● **Input records**
────────────────
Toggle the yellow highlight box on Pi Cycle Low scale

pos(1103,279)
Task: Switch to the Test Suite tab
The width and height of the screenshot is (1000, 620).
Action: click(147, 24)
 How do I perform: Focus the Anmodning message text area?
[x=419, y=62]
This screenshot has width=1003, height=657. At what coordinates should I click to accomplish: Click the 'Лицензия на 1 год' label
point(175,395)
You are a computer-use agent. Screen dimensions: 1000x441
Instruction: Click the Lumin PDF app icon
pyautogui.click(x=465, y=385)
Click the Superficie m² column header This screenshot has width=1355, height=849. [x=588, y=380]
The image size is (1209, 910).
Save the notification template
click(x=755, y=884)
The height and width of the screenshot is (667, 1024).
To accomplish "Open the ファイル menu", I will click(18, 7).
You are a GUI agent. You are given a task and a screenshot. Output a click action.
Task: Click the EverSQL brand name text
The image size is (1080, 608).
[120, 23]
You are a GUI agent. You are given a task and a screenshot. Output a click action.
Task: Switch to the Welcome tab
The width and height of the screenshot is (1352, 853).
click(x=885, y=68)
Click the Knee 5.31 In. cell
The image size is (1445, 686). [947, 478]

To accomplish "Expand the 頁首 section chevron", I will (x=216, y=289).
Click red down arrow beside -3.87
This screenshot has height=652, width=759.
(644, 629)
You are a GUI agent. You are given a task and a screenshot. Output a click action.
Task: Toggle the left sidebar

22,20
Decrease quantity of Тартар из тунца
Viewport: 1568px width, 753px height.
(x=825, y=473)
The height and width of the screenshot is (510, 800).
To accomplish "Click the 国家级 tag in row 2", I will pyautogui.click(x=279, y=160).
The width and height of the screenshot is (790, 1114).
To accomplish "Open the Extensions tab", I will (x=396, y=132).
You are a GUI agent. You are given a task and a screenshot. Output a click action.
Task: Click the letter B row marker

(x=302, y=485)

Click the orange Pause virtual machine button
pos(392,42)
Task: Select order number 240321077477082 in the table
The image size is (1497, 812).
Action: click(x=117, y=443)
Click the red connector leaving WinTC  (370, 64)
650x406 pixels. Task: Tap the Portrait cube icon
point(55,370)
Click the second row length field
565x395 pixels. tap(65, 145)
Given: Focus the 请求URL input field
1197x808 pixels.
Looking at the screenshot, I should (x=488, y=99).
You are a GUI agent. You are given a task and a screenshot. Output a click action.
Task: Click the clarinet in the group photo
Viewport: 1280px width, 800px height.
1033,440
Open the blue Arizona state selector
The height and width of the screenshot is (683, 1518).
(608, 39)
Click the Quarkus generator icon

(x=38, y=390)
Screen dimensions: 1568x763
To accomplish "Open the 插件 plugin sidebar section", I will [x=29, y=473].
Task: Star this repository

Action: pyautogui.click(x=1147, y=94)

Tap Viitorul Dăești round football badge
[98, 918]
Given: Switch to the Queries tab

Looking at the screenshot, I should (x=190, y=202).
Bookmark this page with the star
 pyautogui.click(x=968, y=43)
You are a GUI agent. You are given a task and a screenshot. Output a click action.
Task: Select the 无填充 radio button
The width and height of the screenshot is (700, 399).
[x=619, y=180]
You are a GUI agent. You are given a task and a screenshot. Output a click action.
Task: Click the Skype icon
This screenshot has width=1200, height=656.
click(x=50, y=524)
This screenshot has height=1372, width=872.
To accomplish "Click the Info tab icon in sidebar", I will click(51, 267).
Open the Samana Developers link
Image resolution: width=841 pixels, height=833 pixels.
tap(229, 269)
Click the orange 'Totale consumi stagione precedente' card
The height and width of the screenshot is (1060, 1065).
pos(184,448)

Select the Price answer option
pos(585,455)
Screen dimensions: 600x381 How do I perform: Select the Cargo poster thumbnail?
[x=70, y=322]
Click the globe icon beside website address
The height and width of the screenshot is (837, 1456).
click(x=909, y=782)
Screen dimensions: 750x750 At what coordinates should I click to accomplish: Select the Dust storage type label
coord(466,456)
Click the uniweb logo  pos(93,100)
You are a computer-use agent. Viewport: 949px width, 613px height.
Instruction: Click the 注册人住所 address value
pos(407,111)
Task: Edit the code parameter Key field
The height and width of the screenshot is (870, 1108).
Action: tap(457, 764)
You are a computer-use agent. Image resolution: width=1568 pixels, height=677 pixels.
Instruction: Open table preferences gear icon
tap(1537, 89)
────────────────
● **The task**
Retype the entries above. Match them exactly.

● **Exercise answer**
Toggle the yellow highlight box on Pi Cycle Low scale

pos(1103,279)
Task: Switch to the Test Suite tab
The width and height of the screenshot is (1000, 620).
Action: click(147, 24)
 How do I perform: Focus the Anmodning message text area?
[x=419, y=62]
This screenshot has width=1003, height=657. At what coordinates should I click to accomplish: Click the 'Лицензия на 1 год' label
point(175,395)
You are a computer-use agent. Screen dimensions: 1000x441
Instruction: Click the Lumin PDF app icon
pyautogui.click(x=465, y=385)
Click the Superficie m² column header This screenshot has width=1355, height=849. [x=588, y=380]
The image size is (1209, 910).
Save the notification template
click(x=755, y=884)
The height and width of the screenshot is (667, 1024).
To accomplish "Open the ファイル menu", I will click(18, 7).
You are a GUI agent. You are given a task and a screenshot. Output a click action.
Task: Click the EverSQL brand name text
The image size is (1080, 608).
[120, 23]
You are a GUI agent. You are given a task and a screenshot. Output a click action.
Task: Switch to the Welcome tab
The width and height of the screenshot is (1352, 853).
click(x=885, y=68)
Click the Knee 5.31 In. cell
The image size is (1445, 686). [947, 478]

To accomplish "Expand the 頁首 section chevron", I will (x=216, y=289).
Click red down arrow beside -3.87
This screenshot has height=652, width=759.
(644, 629)
You are a GUI agent. You are given a task and a screenshot. Output a click action.
Task: Toggle the left sidebar

22,20
Decrease quantity of Тартар из тунца
Viewport: 1568px width, 753px height.
(x=825, y=473)
The height and width of the screenshot is (510, 800).
To accomplish "Click the 国家级 tag in row 2", I will pyautogui.click(x=279, y=160).
The width and height of the screenshot is (790, 1114).
To accomplish "Open the Extensions tab", I will (x=396, y=132).
You are a GUI agent. You are given a task and a screenshot. Output a click action.
Task: Click the letter B row marker

(x=302, y=485)

Click the orange Pause virtual machine button
pos(392,42)
Task: Select order number 240321077477082 in the table
The image size is (1497, 812).
Action: click(x=117, y=443)
Click the red connector leaving WinTC  (370, 64)
650x406 pixels. Task: Tap the Portrait cube icon
point(55,370)
Click the second row length field
565x395 pixels. tap(65, 145)
Given: Focus the 请求URL input field
1197x808 pixels.
Looking at the screenshot, I should (x=488, y=99).
You are a GUI agent. You are given a task and a screenshot. Output a click action.
Task: Click the clarinet in the group photo
Viewport: 1280px width, 800px height.
1033,440
Open the blue Arizona state selector
The height and width of the screenshot is (683, 1518).
(608, 39)
Click the Quarkus generator icon

(x=38, y=390)
Screen dimensions: 1568x763
To accomplish "Open the 插件 plugin sidebar section", I will [x=29, y=473].
Task: Star this repository

Action: pyautogui.click(x=1147, y=94)

Tap Viitorul Dăești round football badge
[98, 918]
Given: Switch to the Queries tab

Looking at the screenshot, I should (x=190, y=202).
Bookmark this page with the star
 pyautogui.click(x=968, y=43)
You are a GUI agent. You are given a task and a screenshot. Output a click action.
Task: Select the 无填充 radio button
The width and height of the screenshot is (700, 399).
[x=619, y=180]
You are a GUI agent. You are given a task and a screenshot. Output a click action.
Task: Click the Skype icon
This screenshot has width=1200, height=656.
click(x=50, y=524)
This screenshot has height=1372, width=872.
To accomplish "Click the Info tab icon in sidebar", I will click(51, 267).
Open the Samana Developers link
Image resolution: width=841 pixels, height=833 pixels.
tap(229, 269)
Click the orange 'Totale consumi stagione precedente' card
The height and width of the screenshot is (1060, 1065).
pos(184,448)

Select the Price answer option
pos(585,455)
Screen dimensions: 600x381 How do I perform: Select the Cargo poster thumbnail?
[x=70, y=322]
Click the globe icon beside website address
The height and width of the screenshot is (837, 1456).
click(x=909, y=782)
Screen dimensions: 750x750 At what coordinates should I click to accomplish: Select the Dust storage type label
coord(466,456)
Click the uniweb logo  pos(93,100)
You are a computer-use agent. Viewport: 949px width, 613px height.
Instruction: Click the 注册人住所 address value
pos(407,111)
Task: Edit the code parameter Key field
The height and width of the screenshot is (870, 1108).
Action: tap(457, 764)
You are a computer-use agent. Image resolution: width=1568 pixels, height=677 pixels.
Instruction: Open table preferences gear icon
tap(1537, 89)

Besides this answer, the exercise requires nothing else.